With larger contact angles, the wetting factor increases more and more. At an angle of \(\Theta\)=180°, the wetting factor finally reaches its maximum of 1. the spherical cap has become a complete sphere that no longer wet the wall. As a special case, the homogeneous nucleation is then obtained!

Conversely, very small wetting factors are obtained for small contact angles, i.e. for very strong wetting. As a result, the activation energy required for nucleation is greatly reduced. With a smaller contact angle and the same critical radius, the volume of the nucleus also decreases considerably.
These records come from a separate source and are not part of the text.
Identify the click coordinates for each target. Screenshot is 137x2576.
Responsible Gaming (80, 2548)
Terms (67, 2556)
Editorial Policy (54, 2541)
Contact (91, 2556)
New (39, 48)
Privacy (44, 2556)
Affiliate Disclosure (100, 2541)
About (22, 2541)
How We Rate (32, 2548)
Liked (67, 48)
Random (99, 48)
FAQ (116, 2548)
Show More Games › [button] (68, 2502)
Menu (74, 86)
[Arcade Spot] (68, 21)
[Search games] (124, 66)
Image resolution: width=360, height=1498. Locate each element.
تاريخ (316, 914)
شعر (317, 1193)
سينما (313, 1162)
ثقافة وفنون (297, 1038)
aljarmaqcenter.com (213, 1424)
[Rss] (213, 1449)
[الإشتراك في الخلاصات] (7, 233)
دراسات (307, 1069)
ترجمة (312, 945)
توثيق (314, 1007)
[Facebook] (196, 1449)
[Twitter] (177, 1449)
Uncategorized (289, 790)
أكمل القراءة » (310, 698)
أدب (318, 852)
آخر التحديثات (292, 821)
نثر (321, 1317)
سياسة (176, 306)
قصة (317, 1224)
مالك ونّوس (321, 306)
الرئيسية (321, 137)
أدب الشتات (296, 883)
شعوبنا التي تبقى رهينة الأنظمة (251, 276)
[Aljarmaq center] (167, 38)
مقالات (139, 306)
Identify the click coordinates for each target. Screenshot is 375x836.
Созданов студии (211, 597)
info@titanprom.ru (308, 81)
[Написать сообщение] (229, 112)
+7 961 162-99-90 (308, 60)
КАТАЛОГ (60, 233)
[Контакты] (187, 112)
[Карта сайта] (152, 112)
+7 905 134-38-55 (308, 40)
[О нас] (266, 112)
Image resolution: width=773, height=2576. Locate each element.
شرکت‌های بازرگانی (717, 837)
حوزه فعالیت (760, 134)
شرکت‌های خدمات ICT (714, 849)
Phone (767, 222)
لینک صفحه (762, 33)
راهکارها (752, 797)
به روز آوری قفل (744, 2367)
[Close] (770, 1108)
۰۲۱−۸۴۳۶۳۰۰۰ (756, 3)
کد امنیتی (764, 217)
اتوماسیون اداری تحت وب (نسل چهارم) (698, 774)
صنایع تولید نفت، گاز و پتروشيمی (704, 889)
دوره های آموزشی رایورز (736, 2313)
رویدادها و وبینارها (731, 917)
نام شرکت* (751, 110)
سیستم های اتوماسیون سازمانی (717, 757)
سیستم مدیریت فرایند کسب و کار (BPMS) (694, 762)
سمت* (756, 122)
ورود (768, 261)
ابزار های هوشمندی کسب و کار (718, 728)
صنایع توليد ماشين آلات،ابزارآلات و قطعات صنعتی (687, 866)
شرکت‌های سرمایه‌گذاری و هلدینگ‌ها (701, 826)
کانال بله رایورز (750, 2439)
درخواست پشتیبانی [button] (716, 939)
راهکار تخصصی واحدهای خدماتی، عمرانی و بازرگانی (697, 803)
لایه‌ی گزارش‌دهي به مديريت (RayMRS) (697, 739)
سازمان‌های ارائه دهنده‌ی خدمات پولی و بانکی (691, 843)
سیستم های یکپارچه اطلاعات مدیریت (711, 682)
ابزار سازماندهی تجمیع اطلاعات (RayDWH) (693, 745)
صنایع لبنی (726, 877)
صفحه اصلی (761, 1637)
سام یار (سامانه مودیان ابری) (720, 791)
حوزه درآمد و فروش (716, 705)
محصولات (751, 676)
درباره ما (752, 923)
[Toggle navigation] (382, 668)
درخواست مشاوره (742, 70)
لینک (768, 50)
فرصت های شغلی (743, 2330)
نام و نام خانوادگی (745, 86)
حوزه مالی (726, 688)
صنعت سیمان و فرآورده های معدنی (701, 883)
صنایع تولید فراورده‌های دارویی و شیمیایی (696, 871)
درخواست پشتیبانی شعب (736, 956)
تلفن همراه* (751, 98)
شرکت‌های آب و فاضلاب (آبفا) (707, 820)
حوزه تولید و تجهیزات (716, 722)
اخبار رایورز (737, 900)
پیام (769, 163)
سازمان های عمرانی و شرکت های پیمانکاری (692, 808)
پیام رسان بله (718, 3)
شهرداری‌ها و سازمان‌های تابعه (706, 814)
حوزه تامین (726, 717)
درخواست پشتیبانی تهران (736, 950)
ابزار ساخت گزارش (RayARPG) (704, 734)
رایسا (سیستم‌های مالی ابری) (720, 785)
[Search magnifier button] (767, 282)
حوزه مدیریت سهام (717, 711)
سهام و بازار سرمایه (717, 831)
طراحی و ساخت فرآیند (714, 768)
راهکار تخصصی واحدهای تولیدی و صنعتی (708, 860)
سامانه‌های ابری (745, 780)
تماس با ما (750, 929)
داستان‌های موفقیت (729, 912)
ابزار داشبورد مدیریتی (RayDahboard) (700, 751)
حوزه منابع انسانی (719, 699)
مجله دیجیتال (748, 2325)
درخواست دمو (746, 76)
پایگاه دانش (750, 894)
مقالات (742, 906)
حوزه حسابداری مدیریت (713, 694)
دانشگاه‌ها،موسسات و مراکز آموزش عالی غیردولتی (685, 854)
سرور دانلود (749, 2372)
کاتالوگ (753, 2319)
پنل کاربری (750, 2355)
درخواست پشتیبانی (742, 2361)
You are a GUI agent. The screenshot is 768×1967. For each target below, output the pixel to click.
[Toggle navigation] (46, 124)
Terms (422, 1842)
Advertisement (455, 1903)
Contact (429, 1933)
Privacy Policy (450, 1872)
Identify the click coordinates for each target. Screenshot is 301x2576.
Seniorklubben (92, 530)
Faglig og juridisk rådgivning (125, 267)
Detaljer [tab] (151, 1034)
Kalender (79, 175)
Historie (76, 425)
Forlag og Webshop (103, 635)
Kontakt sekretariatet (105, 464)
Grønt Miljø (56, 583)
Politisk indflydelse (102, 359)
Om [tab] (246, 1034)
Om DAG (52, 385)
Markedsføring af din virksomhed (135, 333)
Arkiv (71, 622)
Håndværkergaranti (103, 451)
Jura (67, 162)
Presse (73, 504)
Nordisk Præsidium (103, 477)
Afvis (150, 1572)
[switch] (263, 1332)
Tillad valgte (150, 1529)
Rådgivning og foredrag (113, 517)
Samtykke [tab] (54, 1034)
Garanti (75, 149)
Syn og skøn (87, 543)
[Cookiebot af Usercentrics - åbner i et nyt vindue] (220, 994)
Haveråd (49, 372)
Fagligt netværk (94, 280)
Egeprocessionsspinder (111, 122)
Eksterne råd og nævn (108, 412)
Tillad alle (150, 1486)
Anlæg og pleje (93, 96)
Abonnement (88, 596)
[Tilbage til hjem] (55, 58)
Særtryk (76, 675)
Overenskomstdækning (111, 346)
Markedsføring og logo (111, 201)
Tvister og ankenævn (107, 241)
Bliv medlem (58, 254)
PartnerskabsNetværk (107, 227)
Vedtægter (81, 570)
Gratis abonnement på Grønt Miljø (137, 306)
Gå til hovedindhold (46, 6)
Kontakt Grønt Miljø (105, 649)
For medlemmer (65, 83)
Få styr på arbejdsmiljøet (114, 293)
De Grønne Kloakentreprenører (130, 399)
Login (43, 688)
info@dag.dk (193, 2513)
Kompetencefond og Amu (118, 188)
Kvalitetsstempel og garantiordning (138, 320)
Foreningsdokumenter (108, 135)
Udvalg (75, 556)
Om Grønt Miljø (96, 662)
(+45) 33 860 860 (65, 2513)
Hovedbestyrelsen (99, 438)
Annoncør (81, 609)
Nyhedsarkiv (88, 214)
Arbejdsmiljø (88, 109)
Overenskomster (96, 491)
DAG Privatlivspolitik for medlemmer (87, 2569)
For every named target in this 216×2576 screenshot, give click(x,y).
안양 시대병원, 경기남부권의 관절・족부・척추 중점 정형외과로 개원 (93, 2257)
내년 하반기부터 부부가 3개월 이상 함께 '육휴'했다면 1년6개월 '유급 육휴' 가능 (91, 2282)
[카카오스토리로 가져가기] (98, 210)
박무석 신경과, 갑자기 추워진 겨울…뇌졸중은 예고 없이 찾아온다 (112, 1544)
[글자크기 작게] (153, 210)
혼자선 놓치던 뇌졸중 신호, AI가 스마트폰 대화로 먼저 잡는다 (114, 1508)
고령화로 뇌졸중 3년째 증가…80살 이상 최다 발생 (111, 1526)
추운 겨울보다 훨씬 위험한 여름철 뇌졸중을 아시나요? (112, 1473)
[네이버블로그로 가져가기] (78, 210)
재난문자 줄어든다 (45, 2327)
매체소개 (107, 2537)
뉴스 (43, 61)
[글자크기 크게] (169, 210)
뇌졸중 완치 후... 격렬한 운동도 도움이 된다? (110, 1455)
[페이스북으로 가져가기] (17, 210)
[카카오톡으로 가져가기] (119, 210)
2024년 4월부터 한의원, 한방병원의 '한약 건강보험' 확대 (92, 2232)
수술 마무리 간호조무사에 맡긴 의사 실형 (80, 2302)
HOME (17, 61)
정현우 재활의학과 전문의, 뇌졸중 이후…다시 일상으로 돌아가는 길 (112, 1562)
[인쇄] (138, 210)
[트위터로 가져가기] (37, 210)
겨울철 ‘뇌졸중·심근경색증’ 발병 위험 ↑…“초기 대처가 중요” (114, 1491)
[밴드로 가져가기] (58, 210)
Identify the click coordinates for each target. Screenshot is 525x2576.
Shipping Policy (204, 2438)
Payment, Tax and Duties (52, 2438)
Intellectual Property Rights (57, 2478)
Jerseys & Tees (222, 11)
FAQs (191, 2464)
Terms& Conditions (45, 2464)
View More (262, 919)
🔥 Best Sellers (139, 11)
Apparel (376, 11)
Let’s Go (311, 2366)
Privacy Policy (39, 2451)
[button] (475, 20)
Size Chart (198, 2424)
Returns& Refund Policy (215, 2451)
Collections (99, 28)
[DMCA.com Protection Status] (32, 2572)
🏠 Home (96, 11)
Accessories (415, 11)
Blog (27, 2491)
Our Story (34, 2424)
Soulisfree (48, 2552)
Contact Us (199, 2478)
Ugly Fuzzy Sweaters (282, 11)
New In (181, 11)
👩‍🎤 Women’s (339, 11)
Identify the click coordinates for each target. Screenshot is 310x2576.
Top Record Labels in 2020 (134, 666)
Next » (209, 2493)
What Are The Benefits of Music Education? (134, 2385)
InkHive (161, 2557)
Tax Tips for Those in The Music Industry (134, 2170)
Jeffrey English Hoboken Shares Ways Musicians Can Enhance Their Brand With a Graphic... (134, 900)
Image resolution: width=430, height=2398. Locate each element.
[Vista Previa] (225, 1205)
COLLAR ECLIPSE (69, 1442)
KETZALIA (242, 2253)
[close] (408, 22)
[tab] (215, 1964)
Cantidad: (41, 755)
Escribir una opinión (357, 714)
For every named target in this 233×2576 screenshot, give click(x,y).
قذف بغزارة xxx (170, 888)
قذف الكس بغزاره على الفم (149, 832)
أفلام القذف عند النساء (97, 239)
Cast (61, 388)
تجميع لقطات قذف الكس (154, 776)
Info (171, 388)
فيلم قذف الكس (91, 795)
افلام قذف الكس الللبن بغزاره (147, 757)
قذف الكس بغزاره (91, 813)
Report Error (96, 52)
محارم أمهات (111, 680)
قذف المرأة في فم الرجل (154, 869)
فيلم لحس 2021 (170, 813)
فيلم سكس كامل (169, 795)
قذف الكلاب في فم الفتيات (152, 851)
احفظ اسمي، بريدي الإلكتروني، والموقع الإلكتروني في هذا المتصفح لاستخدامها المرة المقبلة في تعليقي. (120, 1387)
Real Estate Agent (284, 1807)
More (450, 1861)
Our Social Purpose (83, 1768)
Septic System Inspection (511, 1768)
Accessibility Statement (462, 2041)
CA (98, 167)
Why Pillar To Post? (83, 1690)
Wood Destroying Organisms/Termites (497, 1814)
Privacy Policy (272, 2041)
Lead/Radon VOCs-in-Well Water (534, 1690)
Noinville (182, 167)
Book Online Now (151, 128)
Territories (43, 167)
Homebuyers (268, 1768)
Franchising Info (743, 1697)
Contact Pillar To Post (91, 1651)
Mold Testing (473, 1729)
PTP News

It will then no longer be necessary to provide as many atoms for nucleation.

Activation energy for nucleation and critical nucleus radius for different contact angles
Figure: Activation energy for nucleation and critical nucleus radius for different contact angles

At a contact angle of \(\Theta\)=20°, for example, the required number of atoms drops from 300,000 atoms to only 800 atoms (under otherwise identical conditions) compared to the example already presented for homogeneous nucleation.

The activation energy decreases by the same factor from the original 9.510-16 J to 0.02510-16 J. Thus it becomes clear once again that heterogeneous nucleation is much more likely than homogeneous nucleation.

The heterogeneous nucleation works particularly well if the introduced foreign particles (seed crystals) or the vessel walls can be wetted very well.

When introducing seed crystals into the melt, make sure that the seed particles have a larger radius than the critical radius of nucleation. At the same time, however, there is a risk that the particles could dissolve in the hot melt before nucleation could have begun. For this reason, the seed crystals are often introduced directly into the undercooled melt during pouring.